[Source records]
........
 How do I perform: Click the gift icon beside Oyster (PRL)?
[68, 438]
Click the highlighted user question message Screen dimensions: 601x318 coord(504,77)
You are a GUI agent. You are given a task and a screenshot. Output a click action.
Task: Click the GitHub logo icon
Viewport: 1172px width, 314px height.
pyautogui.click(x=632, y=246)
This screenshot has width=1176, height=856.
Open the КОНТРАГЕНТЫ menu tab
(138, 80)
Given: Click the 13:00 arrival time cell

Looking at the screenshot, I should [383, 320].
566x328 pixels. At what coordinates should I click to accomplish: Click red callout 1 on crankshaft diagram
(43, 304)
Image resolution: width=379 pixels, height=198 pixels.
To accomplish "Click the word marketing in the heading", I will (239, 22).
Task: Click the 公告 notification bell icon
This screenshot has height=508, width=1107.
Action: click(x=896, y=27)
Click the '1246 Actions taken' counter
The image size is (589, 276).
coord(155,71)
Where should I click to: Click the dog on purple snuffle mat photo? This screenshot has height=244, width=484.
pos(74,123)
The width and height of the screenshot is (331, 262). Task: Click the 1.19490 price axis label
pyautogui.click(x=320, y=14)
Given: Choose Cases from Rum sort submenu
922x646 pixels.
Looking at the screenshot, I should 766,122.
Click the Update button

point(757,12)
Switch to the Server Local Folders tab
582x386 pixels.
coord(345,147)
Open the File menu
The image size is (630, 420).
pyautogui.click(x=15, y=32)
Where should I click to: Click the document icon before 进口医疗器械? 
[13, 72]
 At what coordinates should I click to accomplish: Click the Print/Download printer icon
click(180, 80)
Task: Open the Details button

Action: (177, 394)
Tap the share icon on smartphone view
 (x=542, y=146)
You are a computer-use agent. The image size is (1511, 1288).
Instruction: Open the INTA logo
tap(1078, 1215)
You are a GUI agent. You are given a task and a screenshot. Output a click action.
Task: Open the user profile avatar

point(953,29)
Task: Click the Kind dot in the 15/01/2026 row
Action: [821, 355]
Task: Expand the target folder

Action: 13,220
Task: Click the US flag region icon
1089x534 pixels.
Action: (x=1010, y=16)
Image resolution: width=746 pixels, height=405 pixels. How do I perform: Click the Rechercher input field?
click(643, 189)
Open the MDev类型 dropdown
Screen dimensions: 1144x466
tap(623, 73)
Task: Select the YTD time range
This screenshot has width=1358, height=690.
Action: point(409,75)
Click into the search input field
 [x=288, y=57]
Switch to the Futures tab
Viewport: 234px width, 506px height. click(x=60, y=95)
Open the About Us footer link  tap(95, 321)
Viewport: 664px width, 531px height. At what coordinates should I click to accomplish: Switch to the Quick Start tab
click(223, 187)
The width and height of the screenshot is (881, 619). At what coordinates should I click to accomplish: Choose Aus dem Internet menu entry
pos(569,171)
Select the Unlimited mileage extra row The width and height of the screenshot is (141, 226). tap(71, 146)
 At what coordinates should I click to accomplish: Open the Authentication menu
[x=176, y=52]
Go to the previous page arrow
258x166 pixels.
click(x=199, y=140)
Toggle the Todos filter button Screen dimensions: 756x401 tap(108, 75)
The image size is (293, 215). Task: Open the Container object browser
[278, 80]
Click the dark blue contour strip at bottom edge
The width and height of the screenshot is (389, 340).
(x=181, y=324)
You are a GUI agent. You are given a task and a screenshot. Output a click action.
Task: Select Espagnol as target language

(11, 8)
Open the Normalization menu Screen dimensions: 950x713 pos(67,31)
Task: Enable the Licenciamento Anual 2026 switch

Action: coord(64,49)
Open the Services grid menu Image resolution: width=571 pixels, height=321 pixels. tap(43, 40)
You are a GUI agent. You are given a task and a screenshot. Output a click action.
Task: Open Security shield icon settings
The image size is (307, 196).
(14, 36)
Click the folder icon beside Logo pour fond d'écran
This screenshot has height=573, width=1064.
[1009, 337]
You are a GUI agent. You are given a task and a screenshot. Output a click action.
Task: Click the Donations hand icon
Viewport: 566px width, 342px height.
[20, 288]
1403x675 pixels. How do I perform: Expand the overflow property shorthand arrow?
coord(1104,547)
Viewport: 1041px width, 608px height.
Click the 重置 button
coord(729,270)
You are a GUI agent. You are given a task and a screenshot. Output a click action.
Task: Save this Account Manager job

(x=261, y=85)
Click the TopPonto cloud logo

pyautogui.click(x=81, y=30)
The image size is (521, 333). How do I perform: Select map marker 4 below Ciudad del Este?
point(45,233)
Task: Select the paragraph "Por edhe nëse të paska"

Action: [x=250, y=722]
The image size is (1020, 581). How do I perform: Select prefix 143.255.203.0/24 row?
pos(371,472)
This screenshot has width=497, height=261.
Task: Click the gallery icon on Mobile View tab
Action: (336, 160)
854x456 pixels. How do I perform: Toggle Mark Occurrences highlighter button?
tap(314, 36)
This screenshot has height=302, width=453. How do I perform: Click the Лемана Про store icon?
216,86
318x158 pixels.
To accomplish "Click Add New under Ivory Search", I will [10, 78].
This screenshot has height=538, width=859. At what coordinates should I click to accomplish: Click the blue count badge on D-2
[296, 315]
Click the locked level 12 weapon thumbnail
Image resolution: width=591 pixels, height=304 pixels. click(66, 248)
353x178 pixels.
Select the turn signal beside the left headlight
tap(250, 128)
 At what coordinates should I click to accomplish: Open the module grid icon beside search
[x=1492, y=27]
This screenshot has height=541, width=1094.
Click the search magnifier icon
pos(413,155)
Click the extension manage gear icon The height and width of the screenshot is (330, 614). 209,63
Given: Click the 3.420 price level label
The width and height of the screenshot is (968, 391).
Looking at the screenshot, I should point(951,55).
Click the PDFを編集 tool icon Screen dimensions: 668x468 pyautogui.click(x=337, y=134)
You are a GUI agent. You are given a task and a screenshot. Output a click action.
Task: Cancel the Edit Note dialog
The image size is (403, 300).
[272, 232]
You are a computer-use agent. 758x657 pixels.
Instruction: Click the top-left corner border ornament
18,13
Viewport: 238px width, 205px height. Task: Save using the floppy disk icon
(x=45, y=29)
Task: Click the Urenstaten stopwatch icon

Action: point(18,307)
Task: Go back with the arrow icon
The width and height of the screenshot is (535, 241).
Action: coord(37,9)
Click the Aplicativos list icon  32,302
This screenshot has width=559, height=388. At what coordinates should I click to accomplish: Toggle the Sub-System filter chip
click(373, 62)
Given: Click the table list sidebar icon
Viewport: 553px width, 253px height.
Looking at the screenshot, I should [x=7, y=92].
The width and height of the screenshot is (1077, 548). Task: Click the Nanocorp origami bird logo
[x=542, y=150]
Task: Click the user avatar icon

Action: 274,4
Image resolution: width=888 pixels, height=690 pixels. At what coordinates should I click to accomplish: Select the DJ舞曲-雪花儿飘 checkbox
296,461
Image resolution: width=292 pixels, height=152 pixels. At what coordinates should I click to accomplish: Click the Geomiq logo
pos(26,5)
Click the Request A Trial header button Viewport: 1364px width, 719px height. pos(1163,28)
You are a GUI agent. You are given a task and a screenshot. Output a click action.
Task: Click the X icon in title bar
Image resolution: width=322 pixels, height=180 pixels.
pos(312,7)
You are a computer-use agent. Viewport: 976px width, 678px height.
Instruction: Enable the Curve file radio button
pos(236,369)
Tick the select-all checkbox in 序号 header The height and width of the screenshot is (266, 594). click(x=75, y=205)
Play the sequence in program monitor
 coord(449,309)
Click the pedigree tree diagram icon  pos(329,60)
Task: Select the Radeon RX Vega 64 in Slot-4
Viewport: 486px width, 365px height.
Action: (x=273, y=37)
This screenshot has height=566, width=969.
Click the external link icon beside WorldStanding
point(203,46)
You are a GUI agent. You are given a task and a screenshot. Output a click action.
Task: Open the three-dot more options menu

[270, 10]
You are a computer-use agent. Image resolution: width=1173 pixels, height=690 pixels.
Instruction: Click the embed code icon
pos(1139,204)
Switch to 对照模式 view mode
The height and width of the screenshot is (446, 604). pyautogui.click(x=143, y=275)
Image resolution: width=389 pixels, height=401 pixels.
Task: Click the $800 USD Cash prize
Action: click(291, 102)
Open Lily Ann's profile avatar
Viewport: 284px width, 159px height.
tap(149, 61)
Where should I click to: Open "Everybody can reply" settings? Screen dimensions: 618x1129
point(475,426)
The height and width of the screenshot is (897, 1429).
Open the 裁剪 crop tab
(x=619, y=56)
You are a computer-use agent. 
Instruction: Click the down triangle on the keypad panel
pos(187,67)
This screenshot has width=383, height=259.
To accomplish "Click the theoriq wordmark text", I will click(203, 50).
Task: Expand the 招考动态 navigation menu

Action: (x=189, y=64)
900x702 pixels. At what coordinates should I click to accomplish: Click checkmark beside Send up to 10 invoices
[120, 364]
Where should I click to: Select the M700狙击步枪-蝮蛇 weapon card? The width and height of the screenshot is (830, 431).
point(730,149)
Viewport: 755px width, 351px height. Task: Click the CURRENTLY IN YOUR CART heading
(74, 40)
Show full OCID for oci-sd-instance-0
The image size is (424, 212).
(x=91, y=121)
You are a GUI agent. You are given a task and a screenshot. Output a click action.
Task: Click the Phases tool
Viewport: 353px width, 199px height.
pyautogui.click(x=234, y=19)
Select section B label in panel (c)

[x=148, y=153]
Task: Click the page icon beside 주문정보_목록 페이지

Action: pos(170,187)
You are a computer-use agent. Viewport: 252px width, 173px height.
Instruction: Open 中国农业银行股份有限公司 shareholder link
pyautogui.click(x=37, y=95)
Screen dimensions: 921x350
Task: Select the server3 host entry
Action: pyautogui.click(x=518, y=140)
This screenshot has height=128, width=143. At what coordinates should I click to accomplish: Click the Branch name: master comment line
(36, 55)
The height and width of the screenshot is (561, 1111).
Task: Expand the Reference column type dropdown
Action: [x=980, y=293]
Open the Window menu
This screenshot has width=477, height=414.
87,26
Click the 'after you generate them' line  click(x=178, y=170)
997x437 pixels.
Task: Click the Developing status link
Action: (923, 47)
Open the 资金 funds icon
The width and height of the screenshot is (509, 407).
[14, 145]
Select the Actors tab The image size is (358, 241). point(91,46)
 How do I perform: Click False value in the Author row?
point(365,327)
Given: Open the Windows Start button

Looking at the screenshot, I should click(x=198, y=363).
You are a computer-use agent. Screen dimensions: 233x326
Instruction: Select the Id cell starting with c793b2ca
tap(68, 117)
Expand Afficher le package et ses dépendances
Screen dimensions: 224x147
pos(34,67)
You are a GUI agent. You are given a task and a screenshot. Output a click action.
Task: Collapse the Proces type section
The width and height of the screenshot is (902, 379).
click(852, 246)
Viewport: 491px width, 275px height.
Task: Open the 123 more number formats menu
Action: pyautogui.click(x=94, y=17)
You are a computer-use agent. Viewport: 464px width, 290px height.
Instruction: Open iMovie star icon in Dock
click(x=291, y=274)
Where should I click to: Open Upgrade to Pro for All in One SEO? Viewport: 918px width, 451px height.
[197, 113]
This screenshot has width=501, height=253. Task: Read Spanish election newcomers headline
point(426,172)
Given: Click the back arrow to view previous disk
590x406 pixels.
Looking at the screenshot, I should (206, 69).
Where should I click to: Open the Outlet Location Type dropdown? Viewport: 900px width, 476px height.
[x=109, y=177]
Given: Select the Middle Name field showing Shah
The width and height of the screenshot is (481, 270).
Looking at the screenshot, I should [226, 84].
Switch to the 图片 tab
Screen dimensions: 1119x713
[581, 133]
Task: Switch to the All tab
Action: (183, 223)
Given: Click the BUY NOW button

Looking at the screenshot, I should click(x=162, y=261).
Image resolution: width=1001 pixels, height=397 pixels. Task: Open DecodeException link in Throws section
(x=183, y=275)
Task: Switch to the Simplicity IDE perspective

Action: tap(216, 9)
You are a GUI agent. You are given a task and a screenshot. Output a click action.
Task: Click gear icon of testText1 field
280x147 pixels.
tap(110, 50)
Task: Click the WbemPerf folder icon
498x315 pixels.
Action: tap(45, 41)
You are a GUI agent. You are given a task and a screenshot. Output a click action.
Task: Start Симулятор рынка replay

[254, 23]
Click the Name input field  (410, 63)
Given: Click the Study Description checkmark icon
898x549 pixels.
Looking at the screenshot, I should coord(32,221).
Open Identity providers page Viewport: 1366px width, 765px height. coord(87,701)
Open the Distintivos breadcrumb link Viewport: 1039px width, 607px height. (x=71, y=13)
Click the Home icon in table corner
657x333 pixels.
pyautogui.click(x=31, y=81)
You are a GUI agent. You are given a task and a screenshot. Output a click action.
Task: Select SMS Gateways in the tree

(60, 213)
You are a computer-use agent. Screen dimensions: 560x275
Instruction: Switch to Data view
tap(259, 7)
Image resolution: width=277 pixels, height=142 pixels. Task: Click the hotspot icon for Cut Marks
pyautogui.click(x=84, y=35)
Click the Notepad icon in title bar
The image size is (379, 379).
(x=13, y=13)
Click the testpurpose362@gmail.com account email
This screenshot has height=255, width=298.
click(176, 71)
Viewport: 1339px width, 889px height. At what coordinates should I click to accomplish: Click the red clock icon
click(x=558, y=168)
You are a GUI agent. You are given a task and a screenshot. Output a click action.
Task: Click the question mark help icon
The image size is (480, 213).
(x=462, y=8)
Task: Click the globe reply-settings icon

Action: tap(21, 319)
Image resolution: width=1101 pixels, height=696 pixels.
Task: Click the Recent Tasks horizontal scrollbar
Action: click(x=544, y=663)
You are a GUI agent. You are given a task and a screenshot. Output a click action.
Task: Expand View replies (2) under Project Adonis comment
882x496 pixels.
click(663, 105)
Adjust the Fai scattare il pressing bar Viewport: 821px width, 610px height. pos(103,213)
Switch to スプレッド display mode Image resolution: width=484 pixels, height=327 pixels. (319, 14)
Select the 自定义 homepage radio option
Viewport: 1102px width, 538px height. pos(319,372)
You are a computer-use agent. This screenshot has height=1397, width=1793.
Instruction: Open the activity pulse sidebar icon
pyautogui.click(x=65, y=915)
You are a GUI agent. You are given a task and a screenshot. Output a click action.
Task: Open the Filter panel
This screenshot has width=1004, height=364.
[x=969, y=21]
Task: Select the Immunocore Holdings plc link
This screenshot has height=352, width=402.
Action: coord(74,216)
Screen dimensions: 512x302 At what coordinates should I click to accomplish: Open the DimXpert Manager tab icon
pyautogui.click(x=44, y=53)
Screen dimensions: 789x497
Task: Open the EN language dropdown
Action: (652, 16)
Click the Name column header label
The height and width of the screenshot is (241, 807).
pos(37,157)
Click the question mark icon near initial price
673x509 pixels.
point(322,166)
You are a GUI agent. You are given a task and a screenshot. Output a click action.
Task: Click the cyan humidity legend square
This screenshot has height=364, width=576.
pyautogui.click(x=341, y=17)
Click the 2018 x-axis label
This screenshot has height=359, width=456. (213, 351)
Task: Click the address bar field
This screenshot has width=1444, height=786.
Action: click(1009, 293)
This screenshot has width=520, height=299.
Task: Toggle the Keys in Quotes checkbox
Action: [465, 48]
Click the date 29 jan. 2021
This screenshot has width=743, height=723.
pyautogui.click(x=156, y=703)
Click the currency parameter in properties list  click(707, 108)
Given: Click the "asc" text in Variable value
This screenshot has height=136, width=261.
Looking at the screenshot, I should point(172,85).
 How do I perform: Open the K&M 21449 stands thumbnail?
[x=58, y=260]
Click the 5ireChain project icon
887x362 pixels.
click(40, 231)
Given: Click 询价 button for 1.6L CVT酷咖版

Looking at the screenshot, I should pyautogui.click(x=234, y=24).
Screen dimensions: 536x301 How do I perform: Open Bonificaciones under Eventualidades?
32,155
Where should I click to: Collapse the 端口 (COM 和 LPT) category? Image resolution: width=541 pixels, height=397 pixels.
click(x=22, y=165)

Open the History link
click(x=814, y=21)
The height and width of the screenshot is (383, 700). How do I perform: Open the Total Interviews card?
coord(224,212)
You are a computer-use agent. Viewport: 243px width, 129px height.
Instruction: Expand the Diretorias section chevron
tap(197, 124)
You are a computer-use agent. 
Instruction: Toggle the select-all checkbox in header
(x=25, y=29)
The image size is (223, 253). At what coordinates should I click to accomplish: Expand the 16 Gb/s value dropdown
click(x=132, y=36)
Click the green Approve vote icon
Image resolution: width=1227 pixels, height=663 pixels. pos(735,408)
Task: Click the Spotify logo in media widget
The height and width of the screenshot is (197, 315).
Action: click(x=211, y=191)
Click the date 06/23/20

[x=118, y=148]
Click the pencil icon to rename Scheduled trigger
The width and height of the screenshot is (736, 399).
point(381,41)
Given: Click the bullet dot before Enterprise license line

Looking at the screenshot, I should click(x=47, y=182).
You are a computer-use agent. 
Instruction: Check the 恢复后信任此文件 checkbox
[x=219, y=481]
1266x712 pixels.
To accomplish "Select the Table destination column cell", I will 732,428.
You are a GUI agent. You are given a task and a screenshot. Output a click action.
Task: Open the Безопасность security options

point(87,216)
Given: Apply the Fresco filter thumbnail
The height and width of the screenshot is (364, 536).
........
Exercise
Among the entries above, copy exactly only the lines starting with the one containing "This screenshot has height=364, width=576." and going through the one containing "Task: Click the Spotify logo in media widget", both ends included.

Exercise answer
This screenshot has height=364, width=576.
pyautogui.click(x=341, y=17)
Click the 2018 x-axis label
This screenshot has height=359, width=456. (213, 351)
Task: Click the address bar field
This screenshot has width=1444, height=786.
Action: click(1009, 293)
This screenshot has width=520, height=299.
Task: Toggle the Keys in Quotes checkbox
Action: [465, 48]
Click the date 29 jan. 2021
This screenshot has width=743, height=723.
pyautogui.click(x=156, y=703)
Click the currency parameter in properties list  click(707, 108)
Given: Click the "asc" text in Variable value
This screenshot has height=136, width=261.
Looking at the screenshot, I should point(172,85).
 How do I perform: Open the K&M 21449 stands thumbnail?
[x=58, y=260]
Click the 5ireChain project icon
887x362 pixels.
click(40, 231)
Given: Click 询价 button for 1.6L CVT酷咖版

Looking at the screenshot, I should pyautogui.click(x=234, y=24).
Screen dimensions: 536x301 How do I perform: Open Bonificaciones under Eventualidades?
32,155
Where should I click to: Collapse the 端口 (COM 和 LPT) category? Image resolution: width=541 pixels, height=397 pixels.
click(x=22, y=165)

Open the History link
click(x=814, y=21)
The height and width of the screenshot is (383, 700). How do I perform: Open the Total Interviews card?
coord(224,212)
You are a computer-use agent. Viewport: 243px width, 129px height.
Instruction: Expand the Diretorias section chevron
tap(197, 124)
You are a computer-use agent. 
Instruction: Toggle the select-all checkbox in header
(x=25, y=29)
The image size is (223, 253). At what coordinates should I click to accomplish: Expand the 16 Gb/s value dropdown
click(x=132, y=36)
Click the green Approve vote icon
Image resolution: width=1227 pixels, height=663 pixels. pos(735,408)
Task: Click the Spotify logo in media widget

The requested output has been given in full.